Meski begitu, banyak peminjam yang merasa tertekan karena cara penagihan yang tidak etis. Beberapa praktik yang kerap terjadi meliputi:
- Penyebaran data pribadi ke kontak darurat atau media sosial.
- Ancaman dan intimidasi melalui pesan atau telepon.
- Pengejaran berlebihan, termasuk melacak keluarga atau kerabat peminjam.
Tindakan-tindakan tersebut sebenarnya melanggar aturan Otoritas Jasa Keuangan (OJK) dan Undang-Undang Perlindungan Konsumen. Jika mengalami hal ini, peminjam berhak melaporkan ke OJK, Asosiasi Fintech Pendanaan Bersama Indonesia (AFPI), atau kepolisian.
Lalu, Bolehkah Mengabaikan Telepon atau WA dari DC?
Menurut beberapa sumber, mengabaikan kontak dari DC bukan berarti lari dari tanggung jawab, terutama jika peminjam sudah berusaha menjelaskan kondisi keuangannya. Namun, ada beberapa hal yang perlu diperhatikan:
- Jika tekanan sudah di luar batas (seperti penyebaran data atau ancaman), sebaiknya laporkan ke pihak berwajib.
- Fokus pada solusi keuangan, seperti mencari penghasilan tambahan atau negosiasi ulang skema pembayaran.
- Jangan terjebak stres berlebihan, karena hal itu justru dapat menghambat produktivitas dan kemampuan membayar utang.
Baca Juga: Pinjol Legal dan Ilegal Membuat Bingung Pengguna? Begini Cara Bedakannya!
Utamakan Ketenangan dan Solusi Nyata
Bagi yang sedang gagal bayar, kunci utama adalah tetap tenang dan fokus mencari solusi.

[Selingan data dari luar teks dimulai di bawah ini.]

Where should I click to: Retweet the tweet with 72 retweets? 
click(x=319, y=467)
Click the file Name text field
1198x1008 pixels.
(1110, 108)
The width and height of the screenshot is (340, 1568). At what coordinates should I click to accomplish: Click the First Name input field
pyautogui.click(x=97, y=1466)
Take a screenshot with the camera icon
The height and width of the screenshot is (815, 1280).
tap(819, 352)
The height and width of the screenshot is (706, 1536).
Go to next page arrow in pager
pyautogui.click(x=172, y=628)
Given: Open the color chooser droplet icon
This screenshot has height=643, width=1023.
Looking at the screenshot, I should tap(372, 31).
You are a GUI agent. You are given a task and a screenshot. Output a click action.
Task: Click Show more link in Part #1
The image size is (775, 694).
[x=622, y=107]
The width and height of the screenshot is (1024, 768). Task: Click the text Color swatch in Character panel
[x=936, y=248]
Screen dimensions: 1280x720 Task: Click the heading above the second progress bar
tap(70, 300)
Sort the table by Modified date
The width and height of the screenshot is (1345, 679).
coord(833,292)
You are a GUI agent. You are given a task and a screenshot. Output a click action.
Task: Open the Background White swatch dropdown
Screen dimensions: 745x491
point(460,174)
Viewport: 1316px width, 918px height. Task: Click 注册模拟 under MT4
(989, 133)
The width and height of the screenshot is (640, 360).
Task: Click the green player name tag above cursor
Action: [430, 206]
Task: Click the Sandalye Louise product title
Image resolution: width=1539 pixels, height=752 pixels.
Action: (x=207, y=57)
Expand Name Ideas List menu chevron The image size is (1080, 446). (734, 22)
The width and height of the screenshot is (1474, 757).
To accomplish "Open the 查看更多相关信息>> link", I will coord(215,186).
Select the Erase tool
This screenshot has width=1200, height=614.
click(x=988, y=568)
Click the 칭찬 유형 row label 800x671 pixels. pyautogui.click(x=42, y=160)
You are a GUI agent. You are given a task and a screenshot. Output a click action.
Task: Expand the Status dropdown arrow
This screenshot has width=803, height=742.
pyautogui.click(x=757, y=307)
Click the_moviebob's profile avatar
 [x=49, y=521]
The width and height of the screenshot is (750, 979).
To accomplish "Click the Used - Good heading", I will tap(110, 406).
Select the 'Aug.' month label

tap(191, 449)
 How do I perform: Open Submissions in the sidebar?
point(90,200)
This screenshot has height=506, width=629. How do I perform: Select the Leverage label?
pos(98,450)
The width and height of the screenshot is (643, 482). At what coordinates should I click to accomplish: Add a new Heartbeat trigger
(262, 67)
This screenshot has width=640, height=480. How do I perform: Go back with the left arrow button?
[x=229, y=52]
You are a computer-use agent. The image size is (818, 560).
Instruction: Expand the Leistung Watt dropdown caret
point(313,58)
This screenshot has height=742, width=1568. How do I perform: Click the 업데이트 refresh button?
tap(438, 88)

Jangan habiskan energi hanya untuk memikirkan tekanan dari DC.
Ingat, selama tidak ada tindakan kriminal seperti penipuan, masalah pinjol adalah ranah perdata yang bisa diselesaikan tanpa ancaman pidana.
“Yang terpenting adalah usaha dan doa. Rezeki bisa datang dari mana saja, jadi tetaplah berikhtiar dan jangan putus asa,” pesan seorang narasumber yang pernah mengalami masalah serupa.
Semoga informasi ini dapat membantu meredakan kecemasan bagi yang sedang berjuang melunasi pinjaman online. Jika ada pelanggaran dalam proses penagihan, jangan ragu untuk melapor demi perlindungan diri dan hak sebagai konsumen.